There are few upsides and downsides to this but I’ll begin with Disqus before listing the ups and downs of using Github as a comment system. While Disqus is pretty handy (you only have to configure the already embedded Hexo plugin and poof it works), it means that users are also required to have a Disqus account to comment on your blog. The way it is designed also requires me to check on it regularly to moderate/approve pending comments, which make yet another thing to check when booting the computer. Comments sections were also automatically created and made available to the Disqus’ thread of the blog when developing locally, creating a new Disqus thread per dummy/draft/test posts that would not even be of any use and would come as duplicates of final post threads.
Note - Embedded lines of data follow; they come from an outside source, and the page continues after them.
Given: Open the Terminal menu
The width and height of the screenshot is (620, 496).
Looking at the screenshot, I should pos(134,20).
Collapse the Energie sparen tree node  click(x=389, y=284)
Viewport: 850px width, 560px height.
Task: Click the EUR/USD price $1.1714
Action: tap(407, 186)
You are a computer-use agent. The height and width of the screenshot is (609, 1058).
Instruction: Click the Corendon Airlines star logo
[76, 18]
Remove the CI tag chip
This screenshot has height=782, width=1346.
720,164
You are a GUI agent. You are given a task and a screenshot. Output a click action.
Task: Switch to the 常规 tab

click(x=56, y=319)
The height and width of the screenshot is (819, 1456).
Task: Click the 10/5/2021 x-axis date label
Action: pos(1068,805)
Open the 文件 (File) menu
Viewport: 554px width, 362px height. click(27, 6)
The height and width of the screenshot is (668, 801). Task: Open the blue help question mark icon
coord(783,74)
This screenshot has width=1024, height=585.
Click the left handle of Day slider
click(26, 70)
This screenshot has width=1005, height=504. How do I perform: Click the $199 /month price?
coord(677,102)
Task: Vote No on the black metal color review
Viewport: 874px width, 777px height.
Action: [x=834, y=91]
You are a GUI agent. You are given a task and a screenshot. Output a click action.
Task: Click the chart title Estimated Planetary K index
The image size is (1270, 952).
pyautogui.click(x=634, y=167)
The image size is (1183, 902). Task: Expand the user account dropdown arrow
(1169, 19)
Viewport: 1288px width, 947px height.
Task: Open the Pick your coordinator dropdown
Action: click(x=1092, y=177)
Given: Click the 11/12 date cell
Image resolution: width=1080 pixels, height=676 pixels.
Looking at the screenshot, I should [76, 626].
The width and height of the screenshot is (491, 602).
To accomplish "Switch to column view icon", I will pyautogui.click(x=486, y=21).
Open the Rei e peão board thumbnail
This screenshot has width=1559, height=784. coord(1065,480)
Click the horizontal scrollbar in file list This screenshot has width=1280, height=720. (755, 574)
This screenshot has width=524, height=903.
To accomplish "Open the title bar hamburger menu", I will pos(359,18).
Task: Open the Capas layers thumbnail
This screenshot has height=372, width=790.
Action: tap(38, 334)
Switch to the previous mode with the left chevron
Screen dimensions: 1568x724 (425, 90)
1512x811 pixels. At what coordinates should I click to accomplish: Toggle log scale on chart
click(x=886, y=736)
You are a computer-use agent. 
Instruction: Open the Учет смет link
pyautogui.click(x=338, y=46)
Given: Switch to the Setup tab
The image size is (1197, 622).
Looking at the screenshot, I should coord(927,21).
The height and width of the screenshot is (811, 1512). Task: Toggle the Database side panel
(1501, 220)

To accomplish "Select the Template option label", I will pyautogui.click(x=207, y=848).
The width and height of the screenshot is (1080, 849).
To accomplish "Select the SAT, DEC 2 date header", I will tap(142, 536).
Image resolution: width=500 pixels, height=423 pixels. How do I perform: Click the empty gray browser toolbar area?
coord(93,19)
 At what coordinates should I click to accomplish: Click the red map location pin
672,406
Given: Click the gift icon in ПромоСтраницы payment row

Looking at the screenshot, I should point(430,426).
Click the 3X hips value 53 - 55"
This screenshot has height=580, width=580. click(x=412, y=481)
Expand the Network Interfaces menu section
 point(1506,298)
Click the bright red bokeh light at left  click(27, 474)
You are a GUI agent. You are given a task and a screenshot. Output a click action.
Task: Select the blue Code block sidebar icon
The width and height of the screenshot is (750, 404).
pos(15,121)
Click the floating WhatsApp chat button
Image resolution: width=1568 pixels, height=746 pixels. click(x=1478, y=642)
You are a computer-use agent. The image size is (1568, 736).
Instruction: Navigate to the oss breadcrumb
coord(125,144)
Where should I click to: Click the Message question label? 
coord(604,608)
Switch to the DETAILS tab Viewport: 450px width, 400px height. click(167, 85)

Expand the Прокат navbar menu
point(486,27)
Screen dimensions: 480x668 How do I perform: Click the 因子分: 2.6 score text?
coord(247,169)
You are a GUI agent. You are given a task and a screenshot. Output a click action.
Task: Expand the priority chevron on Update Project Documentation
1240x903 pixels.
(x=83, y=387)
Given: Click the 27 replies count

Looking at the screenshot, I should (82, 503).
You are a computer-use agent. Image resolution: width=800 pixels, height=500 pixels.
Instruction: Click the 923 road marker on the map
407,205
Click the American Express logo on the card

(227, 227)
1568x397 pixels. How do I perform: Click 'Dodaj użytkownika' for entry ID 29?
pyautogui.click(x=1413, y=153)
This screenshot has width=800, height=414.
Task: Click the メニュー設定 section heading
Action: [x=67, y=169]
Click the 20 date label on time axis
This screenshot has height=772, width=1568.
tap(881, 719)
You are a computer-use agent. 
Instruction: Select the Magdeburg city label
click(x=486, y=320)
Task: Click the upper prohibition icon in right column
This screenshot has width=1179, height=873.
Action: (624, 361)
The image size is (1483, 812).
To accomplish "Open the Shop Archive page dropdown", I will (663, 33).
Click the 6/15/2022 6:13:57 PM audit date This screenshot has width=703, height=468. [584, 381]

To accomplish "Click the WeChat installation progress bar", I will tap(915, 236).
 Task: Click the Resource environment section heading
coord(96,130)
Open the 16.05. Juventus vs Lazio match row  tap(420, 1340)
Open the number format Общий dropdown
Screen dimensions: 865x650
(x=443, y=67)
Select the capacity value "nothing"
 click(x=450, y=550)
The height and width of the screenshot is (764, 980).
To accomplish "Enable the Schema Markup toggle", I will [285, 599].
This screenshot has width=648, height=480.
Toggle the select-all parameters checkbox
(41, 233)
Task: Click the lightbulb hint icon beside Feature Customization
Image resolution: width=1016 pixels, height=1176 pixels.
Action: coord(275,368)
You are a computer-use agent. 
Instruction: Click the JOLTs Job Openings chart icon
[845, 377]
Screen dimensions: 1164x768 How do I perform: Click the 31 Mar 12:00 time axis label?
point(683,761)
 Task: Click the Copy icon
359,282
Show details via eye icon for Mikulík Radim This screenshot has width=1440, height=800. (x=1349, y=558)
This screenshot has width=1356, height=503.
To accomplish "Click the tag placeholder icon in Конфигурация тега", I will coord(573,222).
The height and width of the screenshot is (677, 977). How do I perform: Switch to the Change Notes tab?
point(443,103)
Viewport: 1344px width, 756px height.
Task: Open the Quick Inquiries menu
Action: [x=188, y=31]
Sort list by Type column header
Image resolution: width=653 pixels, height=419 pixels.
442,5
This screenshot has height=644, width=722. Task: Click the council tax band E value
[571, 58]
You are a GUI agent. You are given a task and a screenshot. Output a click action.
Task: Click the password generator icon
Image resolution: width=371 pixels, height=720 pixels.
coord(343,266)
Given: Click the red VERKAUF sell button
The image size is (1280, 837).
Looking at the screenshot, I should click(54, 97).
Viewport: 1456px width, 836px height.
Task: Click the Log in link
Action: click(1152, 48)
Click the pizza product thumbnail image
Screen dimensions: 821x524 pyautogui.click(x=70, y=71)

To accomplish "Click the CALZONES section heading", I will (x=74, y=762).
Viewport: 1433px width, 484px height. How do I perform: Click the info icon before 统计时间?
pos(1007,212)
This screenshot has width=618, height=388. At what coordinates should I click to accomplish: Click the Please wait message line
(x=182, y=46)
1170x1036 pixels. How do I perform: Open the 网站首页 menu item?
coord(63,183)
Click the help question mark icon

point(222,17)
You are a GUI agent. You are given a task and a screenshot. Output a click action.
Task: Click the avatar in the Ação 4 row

Meanwhile Github was not really intended for this, I had to do some work to get it working as I wanted. Since Github is one of those websites I browse almost constantly during my free time this also remove that one more place to check when I boot up my computer. Regarding privacy, I trust Github more than Disqus and the way the comment section is now done is just a single Github API call to get an issue’s comments. From my point of view, all of this has many advantages and makes managing comments easier
(even if there are none yet).
Regarding the user’s perspective, I could imagine arguments that could be seen as assets or drawbacks. The most positive asset is that now, if someone is interested in this blog, they can subscribe to the Github’s repository containing all the issues to get it included in their Github’s feed. As an example, a long time ago a friend told me that he was waiting for me to deliver a mailing list to update him on the blog posts I would make, however, I did not have a proper marketing email setup ready and the mailing list was filled with mail addresses that were most likely inserted by bots scouting for Wordpress installations. Now he can subscribe to the Github repository and have notifications when a new post is released. Users are no longer required to have a Disqus account but they are required to have a Github one if they wish to comment. Since I’m mostly talking about software and programming in my blog, I assume it is more likely that someone will have a Github account than a Disqus one (even if I may be wrong). Looking at the comments of one of those articles that led me to it also made me notice that once a user comments on an issue he will automatically watch the issue and receive emails when some one else comments or mentions him. I can see why this could be annoying but this also means that the user will be notified if someone responds to his comment.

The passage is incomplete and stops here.